Images of the gutted and shell-holed tower blocks of Beirut turned up regularly on news programmes, usually accompanied by much speculation about the fate of several British or American hostages who had vanished into captivity there, and it seemed that every major player in the Middle East drama was fighting a war in Lebanon, either by proxy or directly. Israelis, Palestinians, Syrians, Iranians, Americans – they all got involved, one way or another, and the main result was more death and destruction for the Lebanese.

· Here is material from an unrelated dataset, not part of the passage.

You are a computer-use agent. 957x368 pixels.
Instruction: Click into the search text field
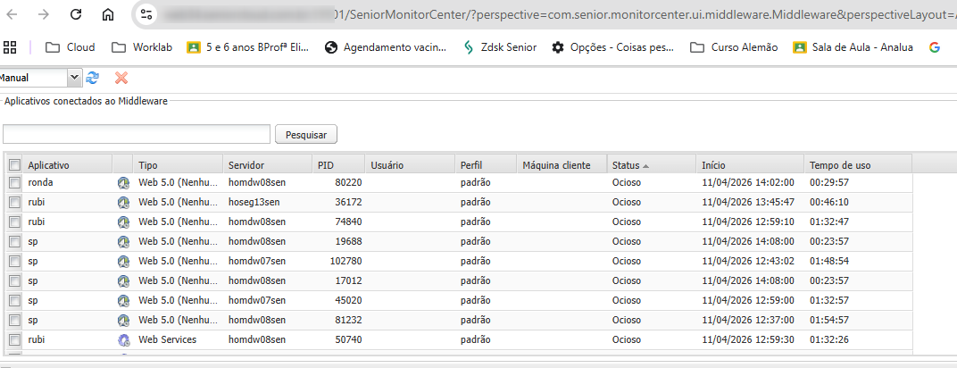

Lebanon is “better” now – well, at any rate, there isn’t open warfare being waged on the streets. But it’s still a far from stable place, and the basic reason for this is the extraordinary religious and ethnic diversity of its inhabitants. How many other countries are there where population statistics are so politically controversial that no national census has been carried out since 1932? Recent estimates put the population at about 54% Muslim, 40.4 % Christian and 5.6 % Druze (the Druze are an off-shoot of Islam, sort of, but that’s only as accurate as saying Mormonism is an off-shoot of Christianity, sort of). Even that over-simplifies the reality, given that the Muslims and Christians are of various ethnic origins and each sub-divided into different sects that often really don’t like each other, and that they all have their representative political parties and the parties all have their armed wings.

And that, in my view, is exactly what you get when a nation is so multi-ethnic that no single group has enough of a clear majority over the others to define the mainstream national culture. Lebanon is a great example of a multi-cultural society, and a great example of why that ideal simply does not work in practice. When there is a clear majority culture, its members can agree to tolerate the minorities because the latter clearly are minorities and so aren’t threatening. The minorities are prepared to accept that as the best deal on offer, since they can’t realistically challenge the power of the majority.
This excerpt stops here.